(Data entries)
****************************************

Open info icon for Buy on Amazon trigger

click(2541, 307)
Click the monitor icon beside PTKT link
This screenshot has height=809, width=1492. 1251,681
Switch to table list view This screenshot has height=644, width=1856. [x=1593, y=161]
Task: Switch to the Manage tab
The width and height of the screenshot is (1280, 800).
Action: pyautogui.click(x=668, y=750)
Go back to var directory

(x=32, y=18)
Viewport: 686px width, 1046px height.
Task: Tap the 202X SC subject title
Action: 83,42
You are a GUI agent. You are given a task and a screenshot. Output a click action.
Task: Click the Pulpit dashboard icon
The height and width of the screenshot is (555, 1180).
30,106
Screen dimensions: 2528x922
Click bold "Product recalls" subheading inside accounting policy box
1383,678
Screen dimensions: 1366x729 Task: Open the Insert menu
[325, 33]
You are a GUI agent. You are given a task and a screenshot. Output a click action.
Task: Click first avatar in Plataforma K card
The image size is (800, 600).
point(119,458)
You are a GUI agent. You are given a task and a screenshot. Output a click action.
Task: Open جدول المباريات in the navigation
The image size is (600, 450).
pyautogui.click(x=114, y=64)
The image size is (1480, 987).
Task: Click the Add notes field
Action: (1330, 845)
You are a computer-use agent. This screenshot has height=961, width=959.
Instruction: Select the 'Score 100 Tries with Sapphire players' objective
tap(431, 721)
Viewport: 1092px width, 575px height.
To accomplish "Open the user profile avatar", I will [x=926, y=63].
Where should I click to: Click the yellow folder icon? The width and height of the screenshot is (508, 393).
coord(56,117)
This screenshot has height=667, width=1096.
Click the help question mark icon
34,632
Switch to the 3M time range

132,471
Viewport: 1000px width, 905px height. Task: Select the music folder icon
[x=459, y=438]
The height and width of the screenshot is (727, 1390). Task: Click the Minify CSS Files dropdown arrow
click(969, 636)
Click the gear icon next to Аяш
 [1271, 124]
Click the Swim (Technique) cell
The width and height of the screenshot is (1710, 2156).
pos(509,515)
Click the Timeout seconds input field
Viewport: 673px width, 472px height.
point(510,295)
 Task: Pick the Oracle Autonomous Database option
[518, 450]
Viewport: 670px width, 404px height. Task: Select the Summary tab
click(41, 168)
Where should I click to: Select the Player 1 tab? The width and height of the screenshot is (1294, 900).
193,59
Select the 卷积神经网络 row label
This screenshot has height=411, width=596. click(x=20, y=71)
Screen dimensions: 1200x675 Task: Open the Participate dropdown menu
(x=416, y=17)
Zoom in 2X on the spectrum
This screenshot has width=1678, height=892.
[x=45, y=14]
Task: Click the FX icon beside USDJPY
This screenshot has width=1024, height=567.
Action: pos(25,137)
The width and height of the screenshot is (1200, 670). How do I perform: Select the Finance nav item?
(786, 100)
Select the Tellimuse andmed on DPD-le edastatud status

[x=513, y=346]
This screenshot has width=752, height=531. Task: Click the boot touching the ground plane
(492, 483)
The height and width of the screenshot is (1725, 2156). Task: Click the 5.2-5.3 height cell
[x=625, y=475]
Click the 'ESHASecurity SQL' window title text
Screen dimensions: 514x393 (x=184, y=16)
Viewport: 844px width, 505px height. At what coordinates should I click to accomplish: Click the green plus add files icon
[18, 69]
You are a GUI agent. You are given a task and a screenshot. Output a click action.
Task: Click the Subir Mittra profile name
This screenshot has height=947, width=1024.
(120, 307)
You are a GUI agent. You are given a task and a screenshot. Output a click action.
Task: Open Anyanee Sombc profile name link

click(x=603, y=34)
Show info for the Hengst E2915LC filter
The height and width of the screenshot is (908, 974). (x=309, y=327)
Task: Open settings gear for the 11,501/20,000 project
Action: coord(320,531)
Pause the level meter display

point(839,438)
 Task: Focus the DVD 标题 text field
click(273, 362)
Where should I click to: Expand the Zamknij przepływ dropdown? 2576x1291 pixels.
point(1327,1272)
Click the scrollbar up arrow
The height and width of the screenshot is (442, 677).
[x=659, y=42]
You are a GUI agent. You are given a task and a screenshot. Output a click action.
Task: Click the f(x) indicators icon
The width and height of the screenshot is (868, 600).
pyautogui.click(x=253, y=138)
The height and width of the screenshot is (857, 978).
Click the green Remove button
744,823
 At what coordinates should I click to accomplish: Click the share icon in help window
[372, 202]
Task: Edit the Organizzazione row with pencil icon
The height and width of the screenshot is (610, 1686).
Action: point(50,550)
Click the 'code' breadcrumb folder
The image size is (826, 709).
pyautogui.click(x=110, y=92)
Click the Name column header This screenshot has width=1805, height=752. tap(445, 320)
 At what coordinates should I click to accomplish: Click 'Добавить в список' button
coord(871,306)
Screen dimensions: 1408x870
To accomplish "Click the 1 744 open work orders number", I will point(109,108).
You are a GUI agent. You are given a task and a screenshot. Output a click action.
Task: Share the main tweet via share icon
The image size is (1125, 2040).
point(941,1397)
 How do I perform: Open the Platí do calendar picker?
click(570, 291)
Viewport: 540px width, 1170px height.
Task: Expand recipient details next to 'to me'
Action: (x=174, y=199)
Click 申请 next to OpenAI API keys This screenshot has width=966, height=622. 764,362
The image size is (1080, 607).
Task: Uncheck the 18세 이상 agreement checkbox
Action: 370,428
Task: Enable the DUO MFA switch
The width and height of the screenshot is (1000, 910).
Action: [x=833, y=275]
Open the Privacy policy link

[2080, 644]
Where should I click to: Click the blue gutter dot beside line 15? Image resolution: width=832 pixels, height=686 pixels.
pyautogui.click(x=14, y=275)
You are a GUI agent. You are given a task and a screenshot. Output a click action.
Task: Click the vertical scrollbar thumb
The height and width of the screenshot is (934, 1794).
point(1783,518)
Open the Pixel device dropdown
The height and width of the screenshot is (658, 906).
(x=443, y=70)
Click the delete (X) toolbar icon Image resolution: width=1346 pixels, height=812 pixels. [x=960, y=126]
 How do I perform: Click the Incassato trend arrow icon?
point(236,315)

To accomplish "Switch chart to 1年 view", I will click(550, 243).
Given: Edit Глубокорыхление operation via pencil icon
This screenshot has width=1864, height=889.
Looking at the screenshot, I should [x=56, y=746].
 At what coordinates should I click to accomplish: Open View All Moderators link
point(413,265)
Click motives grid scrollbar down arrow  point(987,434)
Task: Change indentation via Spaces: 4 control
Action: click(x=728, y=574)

****************************************

Reproduce every entry above. Make each line identical to the original.

[RESPONSE AREA]
Open info icon for Buy on Amazon trigger

click(2541, 307)
Click the monitor icon beside PTKT link
This screenshot has height=809, width=1492. 1251,681
Switch to table list view This screenshot has height=644, width=1856. [x=1593, y=161]
Task: Switch to the Manage tab
The width and height of the screenshot is (1280, 800).
Action: pyautogui.click(x=668, y=750)
Go back to var directory

(x=32, y=18)
Viewport: 686px width, 1046px height.
Task: Tap the 202X SC subject title
Action: 83,42
You are a GUI agent. You are given a task and a screenshot. Output a click action.
Task: Click the Pulpit dashboard icon
The height and width of the screenshot is (555, 1180).
30,106
Screen dimensions: 2528x922
Click bold "Product recalls" subheading inside accounting policy box
1383,678
Screen dimensions: 1366x729 Task: Open the Insert menu
[325, 33]
You are a GUI agent. You are given a task and a screenshot. Output a click action.
Task: Click first avatar in Plataforma K card
The image size is (800, 600).
point(119,458)
You are a GUI agent. You are given a task and a screenshot. Output a click action.
Task: Open جدول المباريات in the navigation
The image size is (600, 450).
pyautogui.click(x=114, y=64)
The image size is (1480, 987).
Task: Click the Add notes field
Action: (1330, 845)
You are a computer-use agent. This screenshot has height=961, width=959.
Instruction: Select the 'Score 100 Tries with Sapphire players' objective
tap(431, 721)
Viewport: 1092px width, 575px height.
To accomplish "Open the user profile avatar", I will [x=926, y=63].
Where should I click to: Click the yellow folder icon? The width and height of the screenshot is (508, 393).
coord(56,117)
This screenshot has height=667, width=1096.
Click the help question mark icon
34,632
Switch to the 3M time range

132,471
Viewport: 1000px width, 905px height. Task: Select the music folder icon
[x=459, y=438]
The height and width of the screenshot is (727, 1390). Task: Click the Minify CSS Files dropdown arrow
click(969, 636)
Click the gear icon next to Аяш
 [1271, 124]
Click the Swim (Technique) cell
The width and height of the screenshot is (1710, 2156).
pos(509,515)
Click the Timeout seconds input field
Viewport: 673px width, 472px height.
point(510,295)
 Task: Pick the Oracle Autonomous Database option
[518, 450]
Viewport: 670px width, 404px height. Task: Select the Summary tab
click(41, 168)
Where should I click to: Select the Player 1 tab? The width and height of the screenshot is (1294, 900).
193,59
Select the 卷积神经网络 row label
This screenshot has height=411, width=596. click(x=20, y=71)
Screen dimensions: 1200x675 Task: Open the Participate dropdown menu
(x=416, y=17)
Zoom in 2X on the spectrum
This screenshot has width=1678, height=892.
[x=45, y=14]
Task: Click the FX icon beside USDJPY
This screenshot has width=1024, height=567.
Action: pos(25,137)
The width and height of the screenshot is (1200, 670). How do I perform: Select the Finance nav item?
(786, 100)
Select the Tellimuse andmed on DPD-le edastatud status

[x=513, y=346]
This screenshot has width=752, height=531. Task: Click the boot touching the ground plane
(492, 483)
The height and width of the screenshot is (1725, 2156). Task: Click the 5.2-5.3 height cell
[x=625, y=475]
Click the 'ESHASecurity SQL' window title text
Screen dimensions: 514x393 (x=184, y=16)
Viewport: 844px width, 505px height. At what coordinates should I click to accomplish: Click the green plus add files icon
[18, 69]
You are a GUI agent. You are given a task and a screenshot. Output a click action.
Task: Click the Subir Mittra profile name
This screenshot has height=947, width=1024.
(120, 307)
You are a GUI agent. You are given a task and a screenshot. Output a click action.
Task: Open Anyanee Sombc profile name link

click(x=603, y=34)
Show info for the Hengst E2915LC filter
The height and width of the screenshot is (908, 974). (x=309, y=327)
Task: Open settings gear for the 11,501/20,000 project
Action: coord(320,531)
Pause the level meter display

point(839,438)
 Task: Focus the DVD 标题 text field
click(273, 362)
Where should I click to: Expand the Zamknij przepływ dropdown? 2576x1291 pixels.
point(1327,1272)
Click the scrollbar up arrow
The height and width of the screenshot is (442, 677).
[x=659, y=42]
You are a GUI agent. You are given a task and a screenshot. Output a click action.
Task: Click the f(x) indicators icon
The width and height of the screenshot is (868, 600).
pyautogui.click(x=253, y=138)
The height and width of the screenshot is (857, 978).
Click the green Remove button
744,823
 At what coordinates should I click to accomplish: Click the share icon in help window
[372, 202]
Task: Edit the Organizzazione row with pencil icon
The height and width of the screenshot is (610, 1686).
Action: point(50,550)
Click the 'code' breadcrumb folder
The image size is (826, 709).
pyautogui.click(x=110, y=92)
Click the Name column header This screenshot has width=1805, height=752. tap(445, 320)
 At what coordinates should I click to accomplish: Click 'Добавить в список' button
coord(871,306)
Screen dimensions: 1408x870
To accomplish "Click the 1 744 open work orders number", I will point(109,108).
You are a GUI agent. You are given a task and a screenshot. Output a click action.
Task: Share the main tweet via share icon
The image size is (1125, 2040).
point(941,1397)
 How do I perform: Open the Platí do calendar picker?
click(570, 291)
Viewport: 540px width, 1170px height.
Task: Expand recipient details next to 'to me'
Action: (x=174, y=199)
Click 申请 next to OpenAI API keys This screenshot has width=966, height=622. 764,362
The image size is (1080, 607).
Task: Uncheck the 18세 이상 agreement checkbox
Action: 370,428
Task: Enable the DUO MFA switch
The width and height of the screenshot is (1000, 910).
Action: [x=833, y=275]
Open the Privacy policy link

[2080, 644]
Where should I click to: Click the blue gutter dot beside line 15? Image resolution: width=832 pixels, height=686 pixels.
pyautogui.click(x=14, y=275)
You are a GUI agent. You are given a task and a screenshot. Output a click action.
Task: Click the vertical scrollbar thumb
The height and width of the screenshot is (934, 1794).
point(1783,518)
Open the Pixel device dropdown
The height and width of the screenshot is (658, 906).
(x=443, y=70)
Click the delete (X) toolbar icon Image resolution: width=1346 pixels, height=812 pixels. [x=960, y=126]
 How do I perform: Click the Incassato trend arrow icon?
point(236,315)

To accomplish "Switch chart to 1年 view", I will click(550, 243).
Given: Edit Глубокорыхление operation via pencil icon
This screenshot has width=1864, height=889.
Looking at the screenshot, I should [x=56, y=746].
 At what coordinates should I click to accomplish: Open View All Moderators link
point(413,265)
Click motives grid scrollbar down arrow  point(987,434)
Task: Change indentation via Spaces: 4 control
Action: click(x=728, y=574)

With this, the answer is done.